§ **Stored records**
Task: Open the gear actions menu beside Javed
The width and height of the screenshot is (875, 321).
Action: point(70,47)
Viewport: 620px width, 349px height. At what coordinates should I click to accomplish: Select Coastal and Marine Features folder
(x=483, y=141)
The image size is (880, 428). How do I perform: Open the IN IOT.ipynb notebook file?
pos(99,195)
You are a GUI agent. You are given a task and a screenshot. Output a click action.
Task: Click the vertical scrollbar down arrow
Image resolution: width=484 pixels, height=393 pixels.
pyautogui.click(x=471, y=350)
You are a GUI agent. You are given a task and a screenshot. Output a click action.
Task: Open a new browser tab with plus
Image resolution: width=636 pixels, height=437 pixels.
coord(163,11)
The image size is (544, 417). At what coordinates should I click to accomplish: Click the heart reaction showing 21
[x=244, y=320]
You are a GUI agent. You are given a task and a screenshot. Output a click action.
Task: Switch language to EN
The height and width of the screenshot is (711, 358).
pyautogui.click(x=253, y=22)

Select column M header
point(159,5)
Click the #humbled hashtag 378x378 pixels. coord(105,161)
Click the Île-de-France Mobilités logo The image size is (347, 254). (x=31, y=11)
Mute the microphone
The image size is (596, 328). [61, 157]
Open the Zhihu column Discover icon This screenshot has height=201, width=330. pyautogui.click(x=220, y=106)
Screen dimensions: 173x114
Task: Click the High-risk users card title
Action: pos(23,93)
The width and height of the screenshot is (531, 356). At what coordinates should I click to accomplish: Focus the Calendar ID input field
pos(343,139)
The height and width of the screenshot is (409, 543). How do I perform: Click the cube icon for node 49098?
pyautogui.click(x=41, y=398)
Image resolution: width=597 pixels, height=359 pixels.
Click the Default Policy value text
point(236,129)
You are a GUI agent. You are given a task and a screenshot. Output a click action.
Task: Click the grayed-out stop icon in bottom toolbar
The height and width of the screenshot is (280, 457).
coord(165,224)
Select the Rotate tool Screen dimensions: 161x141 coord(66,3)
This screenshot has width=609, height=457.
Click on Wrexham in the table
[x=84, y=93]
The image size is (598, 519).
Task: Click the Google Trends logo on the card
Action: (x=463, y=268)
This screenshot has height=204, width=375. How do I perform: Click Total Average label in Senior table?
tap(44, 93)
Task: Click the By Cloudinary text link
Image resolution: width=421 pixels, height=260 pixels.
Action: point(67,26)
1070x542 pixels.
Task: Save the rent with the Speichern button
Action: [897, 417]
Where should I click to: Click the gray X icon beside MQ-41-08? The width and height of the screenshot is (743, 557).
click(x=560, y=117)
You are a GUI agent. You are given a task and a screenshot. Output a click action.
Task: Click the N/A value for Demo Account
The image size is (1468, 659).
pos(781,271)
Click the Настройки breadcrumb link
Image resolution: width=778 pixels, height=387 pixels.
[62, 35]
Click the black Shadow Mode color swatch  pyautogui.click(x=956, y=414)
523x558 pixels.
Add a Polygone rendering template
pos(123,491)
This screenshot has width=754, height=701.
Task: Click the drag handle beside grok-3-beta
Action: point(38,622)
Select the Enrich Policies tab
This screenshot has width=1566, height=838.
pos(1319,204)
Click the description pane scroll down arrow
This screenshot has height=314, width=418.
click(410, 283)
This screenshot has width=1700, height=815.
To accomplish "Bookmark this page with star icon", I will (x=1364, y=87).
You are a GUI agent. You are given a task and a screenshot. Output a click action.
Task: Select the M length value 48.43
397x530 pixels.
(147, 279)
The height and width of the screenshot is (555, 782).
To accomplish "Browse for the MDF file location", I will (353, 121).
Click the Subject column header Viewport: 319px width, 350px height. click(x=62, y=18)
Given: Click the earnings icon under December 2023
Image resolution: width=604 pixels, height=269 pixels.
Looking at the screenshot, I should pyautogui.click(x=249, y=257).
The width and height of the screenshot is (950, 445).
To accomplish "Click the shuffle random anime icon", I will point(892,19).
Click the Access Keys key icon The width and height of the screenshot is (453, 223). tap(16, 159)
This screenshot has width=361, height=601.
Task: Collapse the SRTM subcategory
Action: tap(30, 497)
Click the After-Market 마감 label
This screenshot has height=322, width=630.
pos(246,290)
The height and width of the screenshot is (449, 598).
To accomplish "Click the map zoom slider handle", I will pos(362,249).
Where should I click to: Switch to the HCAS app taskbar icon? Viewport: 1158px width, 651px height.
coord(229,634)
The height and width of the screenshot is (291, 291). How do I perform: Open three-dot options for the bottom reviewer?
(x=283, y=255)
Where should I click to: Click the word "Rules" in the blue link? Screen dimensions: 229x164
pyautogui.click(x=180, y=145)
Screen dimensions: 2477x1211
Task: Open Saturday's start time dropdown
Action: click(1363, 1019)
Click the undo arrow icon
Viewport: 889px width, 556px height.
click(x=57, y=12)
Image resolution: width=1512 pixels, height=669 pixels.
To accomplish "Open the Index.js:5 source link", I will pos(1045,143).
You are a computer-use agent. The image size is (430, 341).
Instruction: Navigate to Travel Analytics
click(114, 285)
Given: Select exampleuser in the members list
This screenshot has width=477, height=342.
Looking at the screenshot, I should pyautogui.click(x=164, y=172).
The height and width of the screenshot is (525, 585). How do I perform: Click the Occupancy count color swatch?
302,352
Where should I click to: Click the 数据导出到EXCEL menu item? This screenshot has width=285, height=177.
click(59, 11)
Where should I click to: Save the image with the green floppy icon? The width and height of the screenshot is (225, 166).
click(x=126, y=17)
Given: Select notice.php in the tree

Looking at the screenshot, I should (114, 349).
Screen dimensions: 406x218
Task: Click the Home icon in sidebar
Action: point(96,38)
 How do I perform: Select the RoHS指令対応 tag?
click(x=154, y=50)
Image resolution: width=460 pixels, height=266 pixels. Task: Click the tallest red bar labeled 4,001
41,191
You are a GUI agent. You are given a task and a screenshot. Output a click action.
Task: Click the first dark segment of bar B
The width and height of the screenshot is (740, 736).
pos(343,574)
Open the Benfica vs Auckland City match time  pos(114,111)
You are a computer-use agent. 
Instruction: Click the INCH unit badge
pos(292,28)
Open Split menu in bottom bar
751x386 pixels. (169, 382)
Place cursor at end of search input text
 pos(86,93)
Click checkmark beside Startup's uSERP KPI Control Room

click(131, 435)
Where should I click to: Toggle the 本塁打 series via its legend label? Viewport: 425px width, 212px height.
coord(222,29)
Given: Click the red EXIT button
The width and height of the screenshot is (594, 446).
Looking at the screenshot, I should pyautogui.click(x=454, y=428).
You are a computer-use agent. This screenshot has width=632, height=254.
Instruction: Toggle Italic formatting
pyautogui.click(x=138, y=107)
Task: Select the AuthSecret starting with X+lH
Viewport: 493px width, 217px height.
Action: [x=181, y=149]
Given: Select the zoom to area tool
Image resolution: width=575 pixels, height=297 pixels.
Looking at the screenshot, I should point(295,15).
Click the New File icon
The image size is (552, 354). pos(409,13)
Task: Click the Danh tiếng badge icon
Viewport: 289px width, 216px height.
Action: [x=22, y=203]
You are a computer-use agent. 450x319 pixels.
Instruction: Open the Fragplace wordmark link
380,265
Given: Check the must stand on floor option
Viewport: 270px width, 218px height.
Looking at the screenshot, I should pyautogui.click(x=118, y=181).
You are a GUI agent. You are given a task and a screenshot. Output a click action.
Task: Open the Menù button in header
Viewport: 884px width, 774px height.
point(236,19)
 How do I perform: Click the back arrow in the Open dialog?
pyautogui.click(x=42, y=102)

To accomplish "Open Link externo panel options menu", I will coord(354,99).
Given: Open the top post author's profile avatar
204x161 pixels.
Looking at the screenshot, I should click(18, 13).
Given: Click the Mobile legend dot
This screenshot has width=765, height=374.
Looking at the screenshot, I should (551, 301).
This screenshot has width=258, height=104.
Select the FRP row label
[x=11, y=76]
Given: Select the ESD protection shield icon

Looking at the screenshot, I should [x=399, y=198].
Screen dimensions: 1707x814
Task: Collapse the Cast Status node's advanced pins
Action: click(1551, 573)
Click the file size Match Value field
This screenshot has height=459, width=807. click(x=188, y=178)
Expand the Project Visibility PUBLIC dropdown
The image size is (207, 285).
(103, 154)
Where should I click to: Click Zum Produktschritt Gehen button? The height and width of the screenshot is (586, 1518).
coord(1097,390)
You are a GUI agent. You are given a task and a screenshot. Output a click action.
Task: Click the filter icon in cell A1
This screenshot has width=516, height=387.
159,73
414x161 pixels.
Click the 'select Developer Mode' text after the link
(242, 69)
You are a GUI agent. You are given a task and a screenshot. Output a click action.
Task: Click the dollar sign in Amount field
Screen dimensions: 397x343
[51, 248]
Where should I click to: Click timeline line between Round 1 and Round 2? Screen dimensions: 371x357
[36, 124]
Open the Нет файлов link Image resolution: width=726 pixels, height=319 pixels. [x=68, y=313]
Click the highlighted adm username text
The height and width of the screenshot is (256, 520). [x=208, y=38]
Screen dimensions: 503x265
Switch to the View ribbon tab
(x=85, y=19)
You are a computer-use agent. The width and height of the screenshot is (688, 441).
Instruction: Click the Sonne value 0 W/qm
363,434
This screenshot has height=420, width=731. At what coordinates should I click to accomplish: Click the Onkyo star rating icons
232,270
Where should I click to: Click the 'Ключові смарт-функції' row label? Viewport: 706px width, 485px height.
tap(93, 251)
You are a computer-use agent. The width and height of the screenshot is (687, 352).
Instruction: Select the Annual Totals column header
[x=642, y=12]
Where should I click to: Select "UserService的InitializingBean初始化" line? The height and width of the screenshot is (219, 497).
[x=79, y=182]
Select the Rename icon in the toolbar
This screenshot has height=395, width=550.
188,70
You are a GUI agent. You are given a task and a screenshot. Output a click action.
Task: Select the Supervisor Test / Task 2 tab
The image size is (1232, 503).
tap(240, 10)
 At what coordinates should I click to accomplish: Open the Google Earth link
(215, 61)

§ **Problem to solve**
For this exercise, please output exactly the lines above starting at the line with "Task: Select the M length value 48.43" and ending at the line with "Given: Click the earnings", ends included.

§ **Exercise result**
Task: Select the M length value 48.43
397x530 pixels.
(147, 279)
The height and width of the screenshot is (555, 782).
To accomplish "Browse for the MDF file location", I will (353, 121).
Click the Subject column header Viewport: 319px width, 350px height. click(x=62, y=18)
Given: Click the earnings icon under December 2023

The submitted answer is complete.